Any person who has Down Syndrome is a person first. As with any other child or adult, they will have their own unique personality and attributes. It is important to remember that despite someone having Down Syndrome, this alone does not define them. Down Syndrome is the commonest autosomal anomaly, present in 1 in 600-700 live births. In the majority of cases (95%) there is an extra chromosome, 47 chromosomes rather than 46. The extra chromosome being number 21. In 2.5% there is mosaicism where only some of the cells have the extra Chromosome.

The patient experience and feedback from families in Stockton and Hartlepool has identified the need for a clinical care pathway for children with Down Syndrome. Input has been sought from parent/carers and the services closely involved with the care of these children, which can be viewed here. It is effectively putting all the health information that may be pertinent for people with Down Syndrome in one place.

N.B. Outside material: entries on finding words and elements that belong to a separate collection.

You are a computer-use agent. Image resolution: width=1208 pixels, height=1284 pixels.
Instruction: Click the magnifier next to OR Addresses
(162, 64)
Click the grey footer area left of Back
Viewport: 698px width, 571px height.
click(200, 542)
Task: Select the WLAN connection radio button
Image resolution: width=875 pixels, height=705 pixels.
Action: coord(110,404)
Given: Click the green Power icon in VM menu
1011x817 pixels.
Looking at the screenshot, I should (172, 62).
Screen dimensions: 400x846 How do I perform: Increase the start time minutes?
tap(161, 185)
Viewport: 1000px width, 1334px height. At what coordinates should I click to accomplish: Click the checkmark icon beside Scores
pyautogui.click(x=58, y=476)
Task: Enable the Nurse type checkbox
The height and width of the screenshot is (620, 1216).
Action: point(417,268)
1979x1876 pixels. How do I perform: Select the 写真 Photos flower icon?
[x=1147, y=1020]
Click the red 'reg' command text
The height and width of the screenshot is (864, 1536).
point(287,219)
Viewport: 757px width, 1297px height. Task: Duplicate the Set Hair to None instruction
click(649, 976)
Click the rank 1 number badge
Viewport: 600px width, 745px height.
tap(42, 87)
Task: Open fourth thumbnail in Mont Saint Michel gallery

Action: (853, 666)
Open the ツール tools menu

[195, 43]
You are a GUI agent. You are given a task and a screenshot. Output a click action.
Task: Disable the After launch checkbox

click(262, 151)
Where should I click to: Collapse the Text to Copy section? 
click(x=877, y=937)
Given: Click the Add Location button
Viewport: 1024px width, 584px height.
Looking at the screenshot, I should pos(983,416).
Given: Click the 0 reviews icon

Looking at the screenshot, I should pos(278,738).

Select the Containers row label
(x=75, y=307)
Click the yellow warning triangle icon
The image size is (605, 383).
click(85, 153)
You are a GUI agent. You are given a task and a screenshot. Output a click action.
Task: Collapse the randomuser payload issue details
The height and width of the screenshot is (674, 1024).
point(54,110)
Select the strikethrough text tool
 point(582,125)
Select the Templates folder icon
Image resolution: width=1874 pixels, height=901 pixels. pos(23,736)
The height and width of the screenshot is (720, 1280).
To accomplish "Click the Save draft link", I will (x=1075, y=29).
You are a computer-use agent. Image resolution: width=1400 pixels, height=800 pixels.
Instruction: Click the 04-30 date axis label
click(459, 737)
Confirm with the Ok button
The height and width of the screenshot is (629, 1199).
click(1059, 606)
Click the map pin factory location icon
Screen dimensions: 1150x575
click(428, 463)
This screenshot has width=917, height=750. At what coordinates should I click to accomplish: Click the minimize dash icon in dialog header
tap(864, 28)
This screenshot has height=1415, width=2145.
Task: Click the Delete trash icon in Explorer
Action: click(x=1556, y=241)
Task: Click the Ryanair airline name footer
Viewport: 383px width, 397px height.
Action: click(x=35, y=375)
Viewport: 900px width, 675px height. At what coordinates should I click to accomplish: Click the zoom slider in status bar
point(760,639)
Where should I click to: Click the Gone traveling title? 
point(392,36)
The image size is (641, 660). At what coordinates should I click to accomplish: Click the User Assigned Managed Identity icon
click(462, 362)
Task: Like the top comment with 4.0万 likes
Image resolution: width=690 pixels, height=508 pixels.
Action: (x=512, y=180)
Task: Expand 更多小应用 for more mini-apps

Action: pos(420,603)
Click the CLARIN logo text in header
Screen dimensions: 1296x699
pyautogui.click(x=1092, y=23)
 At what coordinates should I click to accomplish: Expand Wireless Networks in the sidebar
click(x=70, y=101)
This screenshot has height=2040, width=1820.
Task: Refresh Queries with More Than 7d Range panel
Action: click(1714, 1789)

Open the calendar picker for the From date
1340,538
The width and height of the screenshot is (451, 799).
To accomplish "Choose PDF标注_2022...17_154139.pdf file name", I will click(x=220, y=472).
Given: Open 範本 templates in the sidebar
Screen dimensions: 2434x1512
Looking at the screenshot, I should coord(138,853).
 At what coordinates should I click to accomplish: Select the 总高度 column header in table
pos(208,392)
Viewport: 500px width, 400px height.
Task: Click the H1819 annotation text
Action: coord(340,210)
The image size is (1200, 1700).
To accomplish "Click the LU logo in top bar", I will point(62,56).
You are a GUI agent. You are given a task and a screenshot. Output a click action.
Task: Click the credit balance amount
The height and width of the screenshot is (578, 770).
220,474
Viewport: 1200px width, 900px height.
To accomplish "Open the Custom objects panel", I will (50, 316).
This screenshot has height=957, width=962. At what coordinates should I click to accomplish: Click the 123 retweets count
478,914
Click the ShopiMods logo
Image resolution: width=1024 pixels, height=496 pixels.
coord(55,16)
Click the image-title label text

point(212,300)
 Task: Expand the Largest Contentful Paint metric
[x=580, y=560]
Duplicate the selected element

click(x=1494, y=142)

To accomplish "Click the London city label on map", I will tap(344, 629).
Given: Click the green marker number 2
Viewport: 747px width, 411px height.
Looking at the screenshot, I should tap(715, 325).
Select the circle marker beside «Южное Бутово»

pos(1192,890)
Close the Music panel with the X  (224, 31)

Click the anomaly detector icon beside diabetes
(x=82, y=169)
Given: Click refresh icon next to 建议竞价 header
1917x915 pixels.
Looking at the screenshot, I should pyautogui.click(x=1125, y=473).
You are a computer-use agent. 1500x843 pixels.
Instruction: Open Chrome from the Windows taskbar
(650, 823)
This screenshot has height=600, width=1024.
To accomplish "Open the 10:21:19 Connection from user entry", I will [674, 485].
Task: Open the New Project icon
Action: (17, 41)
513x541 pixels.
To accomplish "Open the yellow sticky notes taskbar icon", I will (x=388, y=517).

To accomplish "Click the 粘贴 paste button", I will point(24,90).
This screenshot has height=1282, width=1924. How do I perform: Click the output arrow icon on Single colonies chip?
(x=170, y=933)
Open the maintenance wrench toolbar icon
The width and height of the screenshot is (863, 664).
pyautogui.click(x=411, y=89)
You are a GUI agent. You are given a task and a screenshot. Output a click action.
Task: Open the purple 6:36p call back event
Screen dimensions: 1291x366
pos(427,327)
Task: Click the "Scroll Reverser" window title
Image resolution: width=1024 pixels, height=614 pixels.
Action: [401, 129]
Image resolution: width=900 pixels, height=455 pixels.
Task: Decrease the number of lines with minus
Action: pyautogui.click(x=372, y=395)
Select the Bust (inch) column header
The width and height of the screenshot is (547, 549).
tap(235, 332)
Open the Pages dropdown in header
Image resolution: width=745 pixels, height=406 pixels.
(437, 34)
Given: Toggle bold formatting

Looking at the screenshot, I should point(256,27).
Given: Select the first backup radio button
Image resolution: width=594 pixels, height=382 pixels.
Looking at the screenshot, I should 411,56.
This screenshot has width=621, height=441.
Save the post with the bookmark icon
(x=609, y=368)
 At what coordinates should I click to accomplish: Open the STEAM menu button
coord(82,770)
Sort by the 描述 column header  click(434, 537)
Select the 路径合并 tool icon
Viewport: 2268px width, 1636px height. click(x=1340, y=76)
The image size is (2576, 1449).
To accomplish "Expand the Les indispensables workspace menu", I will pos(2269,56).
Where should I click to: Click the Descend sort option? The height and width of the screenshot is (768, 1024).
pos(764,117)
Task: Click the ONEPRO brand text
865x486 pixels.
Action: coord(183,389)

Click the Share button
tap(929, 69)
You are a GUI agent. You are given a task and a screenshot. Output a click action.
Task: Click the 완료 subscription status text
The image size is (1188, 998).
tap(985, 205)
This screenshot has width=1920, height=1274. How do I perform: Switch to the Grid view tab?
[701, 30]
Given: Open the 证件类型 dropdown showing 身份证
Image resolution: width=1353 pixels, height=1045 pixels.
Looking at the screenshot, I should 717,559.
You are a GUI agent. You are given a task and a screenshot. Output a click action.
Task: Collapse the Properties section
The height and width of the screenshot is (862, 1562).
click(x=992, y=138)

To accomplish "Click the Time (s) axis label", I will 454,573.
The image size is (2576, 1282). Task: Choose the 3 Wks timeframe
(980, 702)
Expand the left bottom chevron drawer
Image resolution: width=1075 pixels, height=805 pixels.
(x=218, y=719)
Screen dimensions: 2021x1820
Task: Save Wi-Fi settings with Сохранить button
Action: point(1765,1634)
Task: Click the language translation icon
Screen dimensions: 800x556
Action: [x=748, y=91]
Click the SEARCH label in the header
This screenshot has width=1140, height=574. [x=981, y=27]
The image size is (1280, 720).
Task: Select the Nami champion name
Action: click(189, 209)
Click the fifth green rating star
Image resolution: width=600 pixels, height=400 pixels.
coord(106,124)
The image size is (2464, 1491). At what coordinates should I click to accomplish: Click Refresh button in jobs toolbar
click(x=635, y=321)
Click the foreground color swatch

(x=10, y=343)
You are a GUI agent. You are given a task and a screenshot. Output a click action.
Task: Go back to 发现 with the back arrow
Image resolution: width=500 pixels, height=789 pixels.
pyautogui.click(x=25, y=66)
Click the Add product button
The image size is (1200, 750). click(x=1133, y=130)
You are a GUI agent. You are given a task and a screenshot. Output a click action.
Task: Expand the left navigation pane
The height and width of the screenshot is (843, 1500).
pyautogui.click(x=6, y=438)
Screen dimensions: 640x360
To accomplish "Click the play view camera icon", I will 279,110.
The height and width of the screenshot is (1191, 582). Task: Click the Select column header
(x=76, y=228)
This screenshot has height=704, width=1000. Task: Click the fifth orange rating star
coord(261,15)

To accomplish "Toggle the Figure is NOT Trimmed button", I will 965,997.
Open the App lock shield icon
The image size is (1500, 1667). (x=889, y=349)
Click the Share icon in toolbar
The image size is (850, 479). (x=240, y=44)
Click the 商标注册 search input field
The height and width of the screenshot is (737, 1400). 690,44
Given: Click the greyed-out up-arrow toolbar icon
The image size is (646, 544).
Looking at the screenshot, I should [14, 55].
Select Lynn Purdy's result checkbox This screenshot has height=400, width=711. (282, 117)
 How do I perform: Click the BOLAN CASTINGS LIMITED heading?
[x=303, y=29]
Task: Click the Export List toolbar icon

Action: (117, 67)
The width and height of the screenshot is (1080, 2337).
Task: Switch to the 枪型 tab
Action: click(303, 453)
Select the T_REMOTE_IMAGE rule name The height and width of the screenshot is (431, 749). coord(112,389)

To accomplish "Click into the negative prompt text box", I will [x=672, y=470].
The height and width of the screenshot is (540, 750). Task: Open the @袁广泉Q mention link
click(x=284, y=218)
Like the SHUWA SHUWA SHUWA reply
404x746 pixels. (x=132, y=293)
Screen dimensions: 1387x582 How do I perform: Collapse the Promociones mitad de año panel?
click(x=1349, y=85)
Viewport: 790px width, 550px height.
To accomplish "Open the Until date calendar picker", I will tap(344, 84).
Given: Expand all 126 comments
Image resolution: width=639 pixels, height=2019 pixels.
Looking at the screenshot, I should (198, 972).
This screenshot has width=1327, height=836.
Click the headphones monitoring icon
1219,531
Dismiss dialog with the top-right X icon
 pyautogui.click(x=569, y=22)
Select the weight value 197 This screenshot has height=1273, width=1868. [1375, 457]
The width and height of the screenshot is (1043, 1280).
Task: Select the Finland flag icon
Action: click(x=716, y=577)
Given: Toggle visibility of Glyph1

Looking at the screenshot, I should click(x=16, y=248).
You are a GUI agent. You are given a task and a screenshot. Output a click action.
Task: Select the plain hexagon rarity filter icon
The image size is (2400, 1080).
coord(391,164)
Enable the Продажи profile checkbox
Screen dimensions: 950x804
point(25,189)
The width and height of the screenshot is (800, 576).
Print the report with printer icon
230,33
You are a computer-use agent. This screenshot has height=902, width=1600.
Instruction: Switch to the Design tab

Multidisciplinary representatives from Community Services, North Tees and Hartlepool Hospitals, Education, James Cook University Hospital, Harrogate and District Foundation Trust, Positive About Down Syndrome and Down’s Syndrome North East Charities, all working with Parent/Carers with lived experience. The Down Syndrome Pathway Improvement Steering Group was created to produce a clinical pathway emphasising the need for information and engagement with families. The pathway does not replace those services that all children and adults have access to e.g. GP services, midwifery, health visiting, school nursing (now the 0-19 service in Stockton on Tees), therapy services, community health services and hospital services. It seeks to clarify additional services that may need to be involved in the care of a person with Down Syndrome because of some common health difficulties experienced. These guidelines are largely based on work done by Down Syndrome Medical Interest Group (DSMIG, UK and Ireland) who have produced guidelines for basic medical surveillance in children with a diagnosis of Down Syndrome. These guidelines and a wide range of other health information can be found at the Down Syndrome Medical Interest Group.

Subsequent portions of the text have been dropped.